What happens to a generation of men taught that emotion is weakness, that difference is danger, and that silence is survival? What happens when they come home—but never quite come back?
“Nothing Gentle Can Survive Here”: ‘MOFFIE’ Comes Home After London Theatre Acclaim

This September, MOFFIE, the searing stage adaptation of André Carl van der Merwe’s groundbreaking novel, makes its South African debut at the Baxter Theatre. Following a critically acclaimed world premiere in London in 2024, where it earned a five-star Guardian review, the production arrives not as a war story, but as a reckoning—with masculinity, with memory, and with the ghosts we carry long after the uniform comes off.

David Viviers as Nicholas in MOFFIE

Based on Van der Merwe’s powerful and semi-autobiographical novel, MOFFIE is not simply a coming-of-age tale, nor is it just another military memoir. It is, at its core, a story about survival. About what it means to grow up in a society that fears difference. About what it costs to remain silent, to mute who you are and what you feel.

The production runs this September at the Baxter Flipside in Cape Town, presented by the Common Humanity Arts Trust in association with the Baxter Theatre.

For many South Africans, MOFFIE first entered the public consciousness through the publication of Van der Merwe’s 2006 novel—an unflinching, deeply personal account of a young gay conscript’s experience in the apartheid-era military. The story was later reimagined as a powerful dance production, which premiered at the National Arts Festival in 2015, adding a physical, almost visceral language to its themes of repression and survival. It then reached global audiences in the critically acclaimed feature film directed by Oliver Hermanus and produced by Eric Abraham, the founding producer and sole funder of the now closed Fugard Theatre in Cape Town. Abraham now returns as producer of this landmark stage version. Bringing the story full circle, back to its roots, and to a South African stage for the first time is director Greg Karvellas who recently staged the South African Premiere of Dear Evan Hansen.

Adapted for the stage by award-winning writer Philip Rademeyer, MOFFIE features celebrated actor and author David Viviers in a deeply personal solo performance. Known for his emotionally rich work across stage and screen—as well as his literary achievements—Viviers brings both gravitas and vulnerability to the role. On stage alone for 85 minutes, he becomes both narrator and survivor, guide and ghost.

Actor David Viviers
Actor David Viviers

From Page to Screen to Stage

While many still associate MOFFIE with the 2019 film by Hermanus—praised for its unflinching portrait of institutionalised homophobia—the stage version strips the story down to its psychological core. Here, what unfolds is less cinematic drama and more a direct line into one man’s mind, one man’s memory.

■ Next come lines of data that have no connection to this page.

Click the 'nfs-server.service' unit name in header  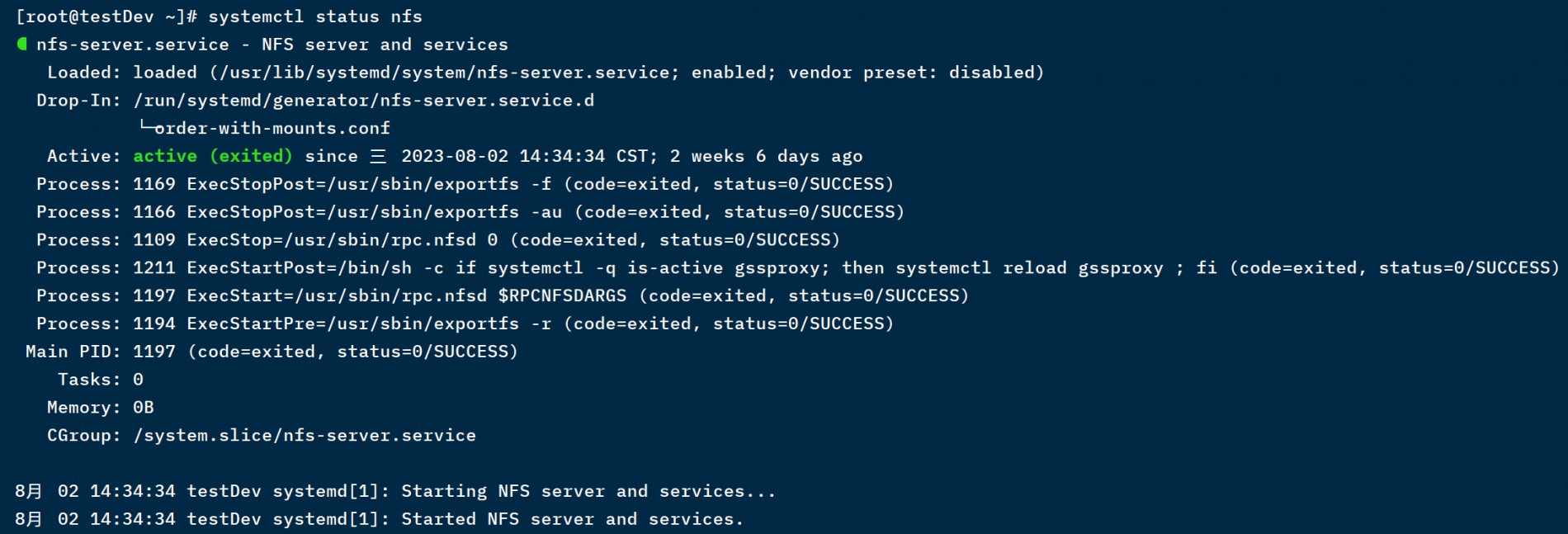[133, 45]
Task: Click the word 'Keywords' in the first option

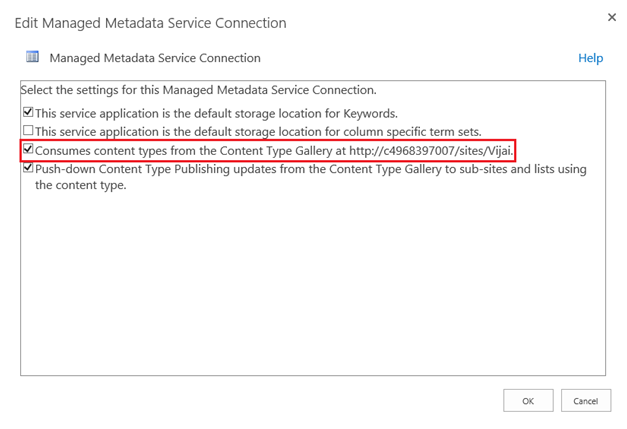Action: point(369,113)
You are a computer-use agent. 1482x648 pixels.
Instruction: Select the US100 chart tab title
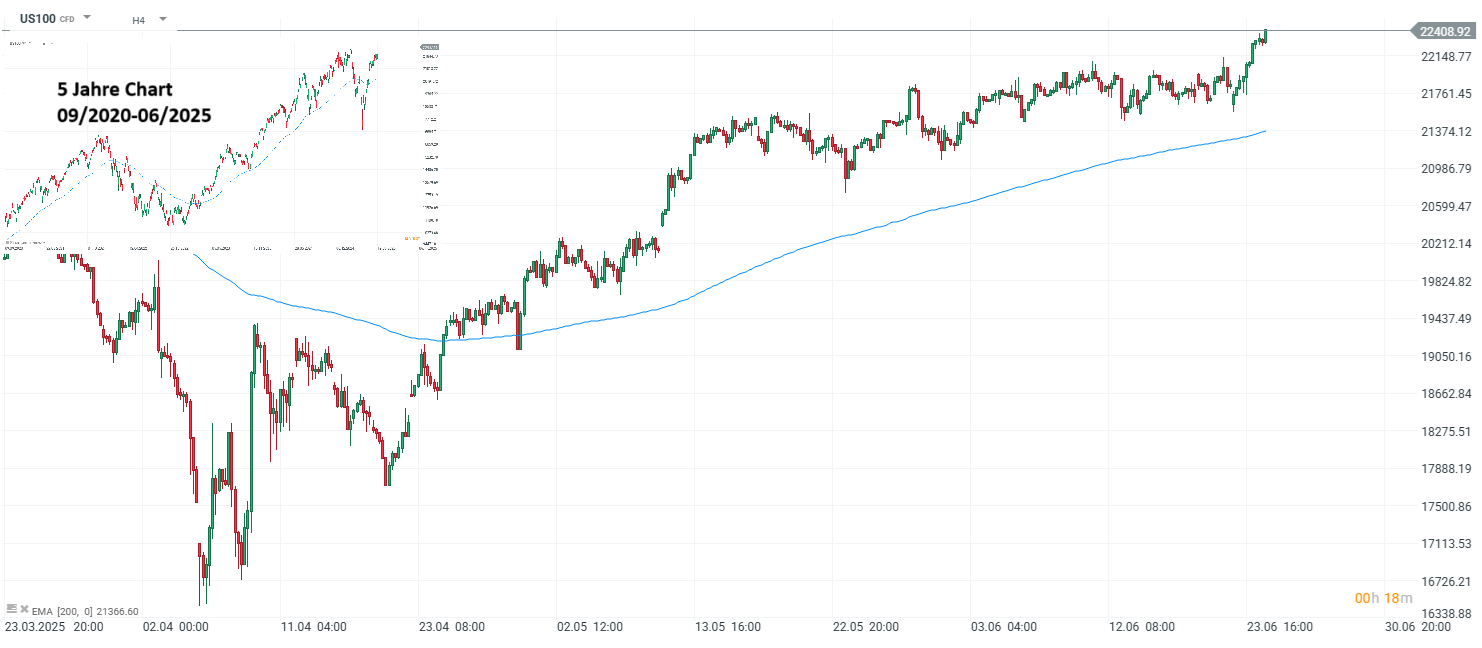tap(38, 17)
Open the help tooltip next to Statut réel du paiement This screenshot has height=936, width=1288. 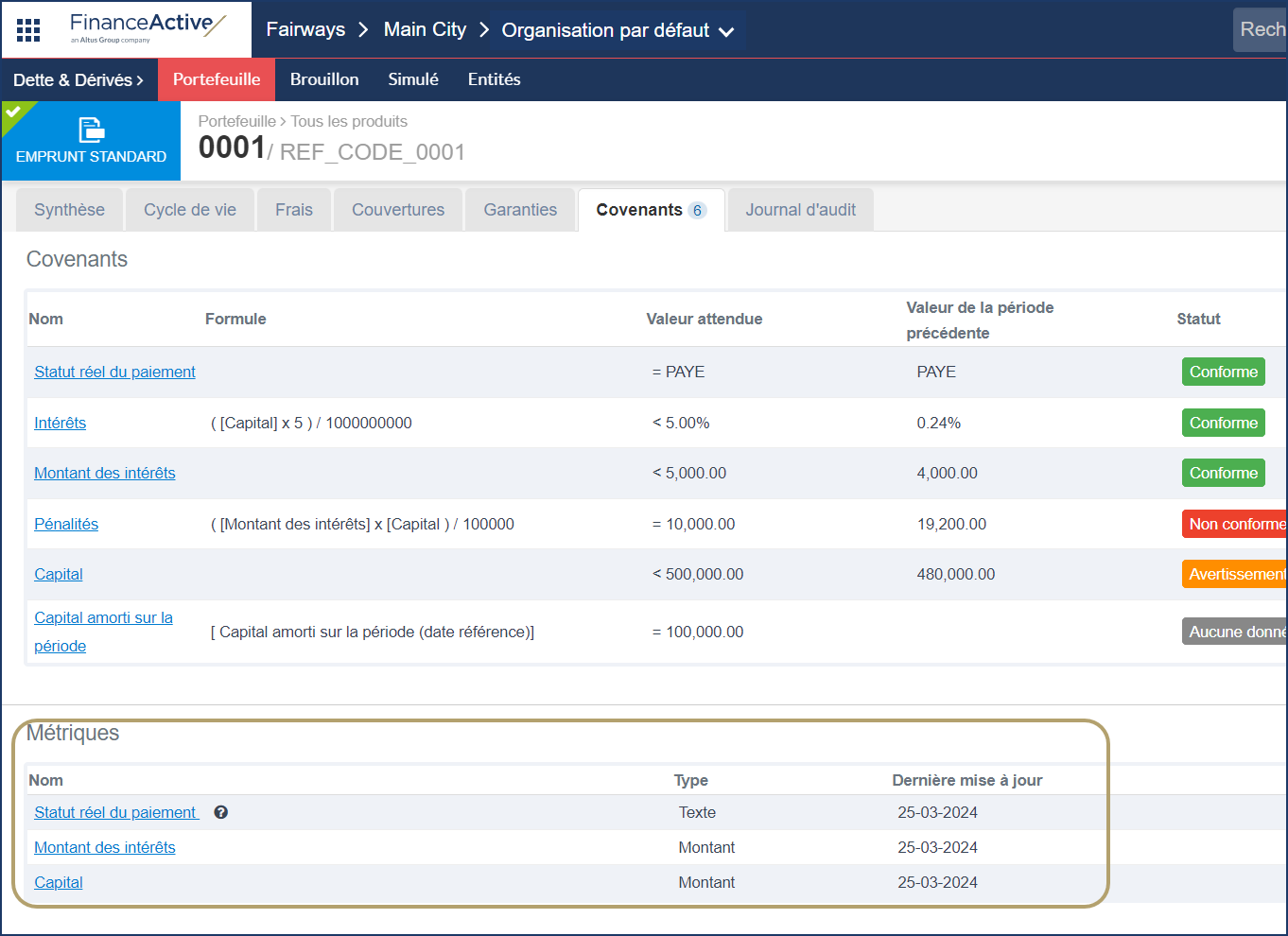coord(220,811)
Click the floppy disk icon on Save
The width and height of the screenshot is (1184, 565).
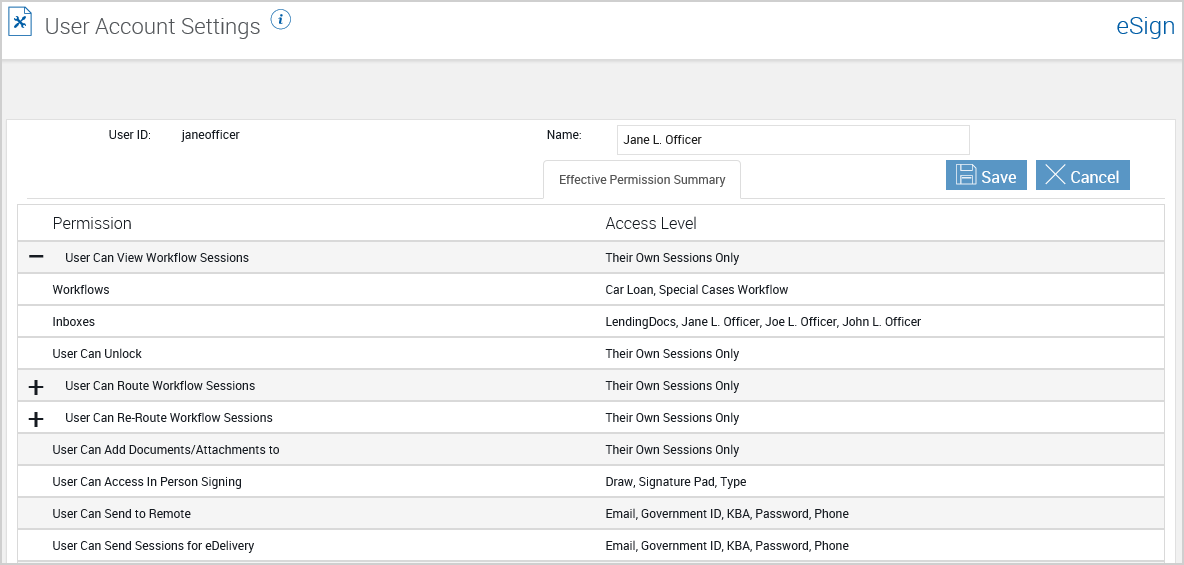966,175
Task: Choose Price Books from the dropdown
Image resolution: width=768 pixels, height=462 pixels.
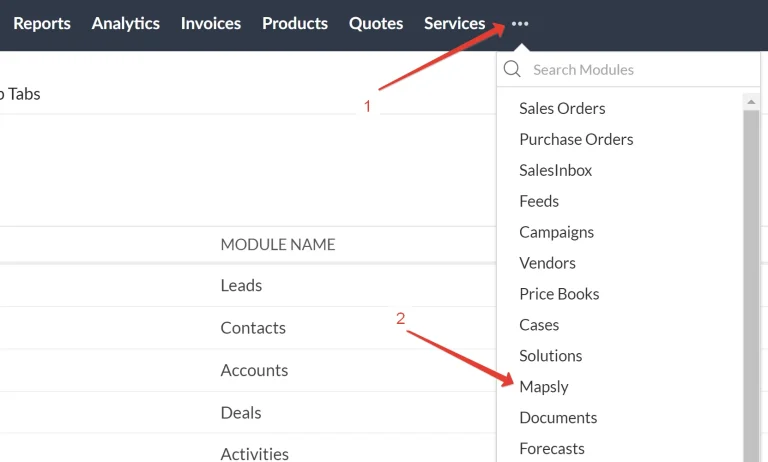Action: (559, 294)
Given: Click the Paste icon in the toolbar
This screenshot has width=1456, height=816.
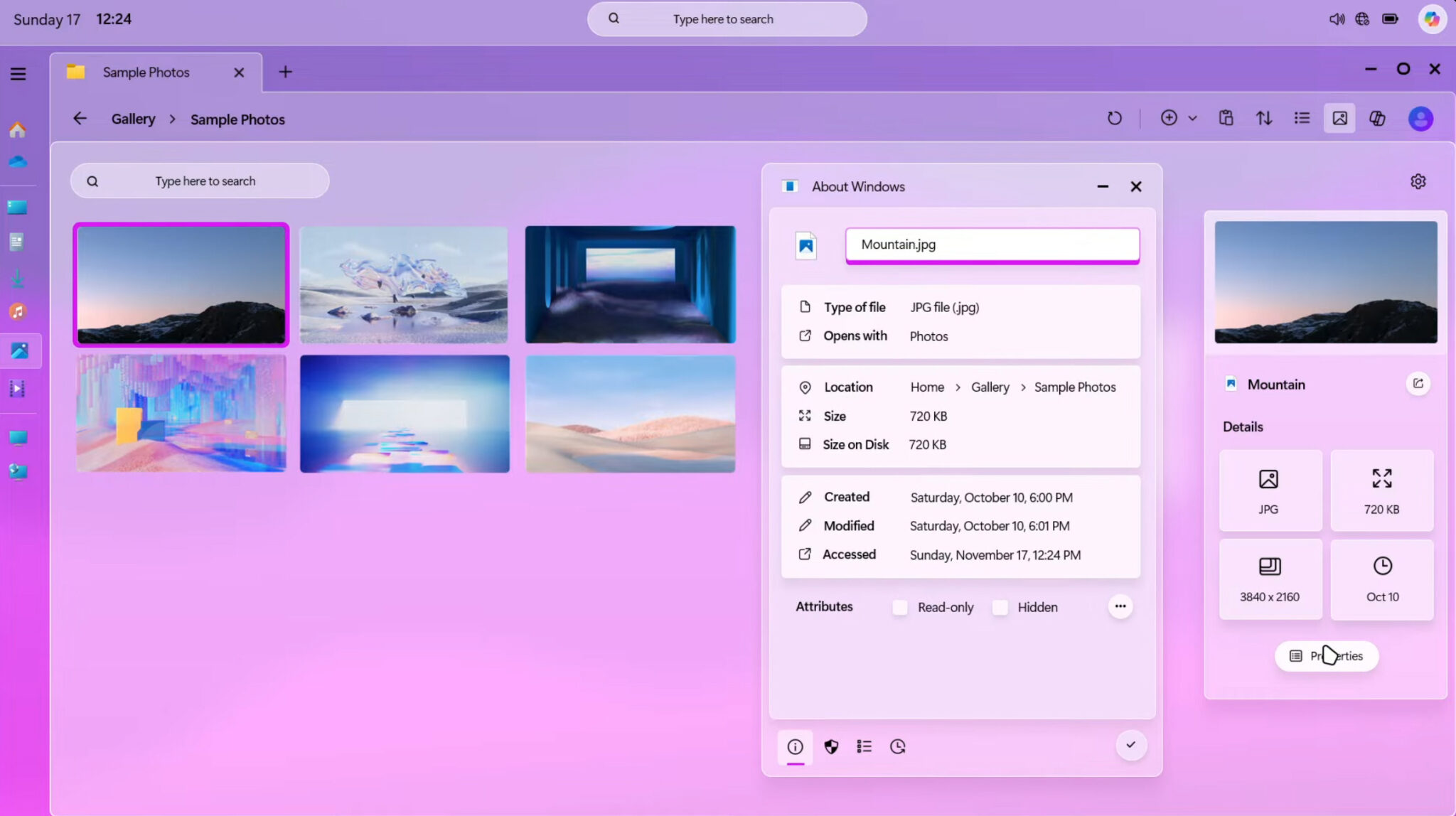Looking at the screenshot, I should tap(1226, 118).
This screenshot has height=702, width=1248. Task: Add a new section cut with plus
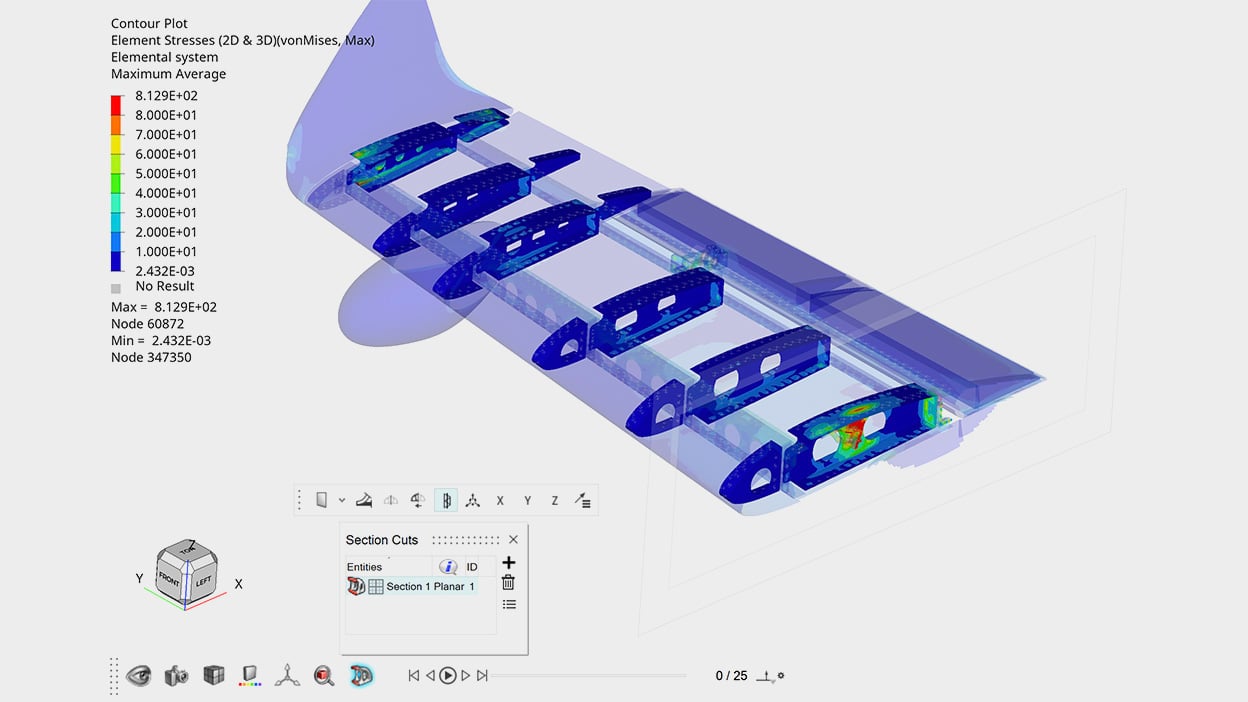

Though set within the brutal structure of the SADF in the 80’s, this is not a traditional war story. It is about private battles: fought in silence, in showers, in stolen glances, in suffocated tears. It’s about the emotional landmines that live in the body long after basic training ends. And it speaks powerfully to the reality that, for many in the LGBTQ+ community, safe spaces were rare in 1980s South Africa—and remain fragile even in 2025.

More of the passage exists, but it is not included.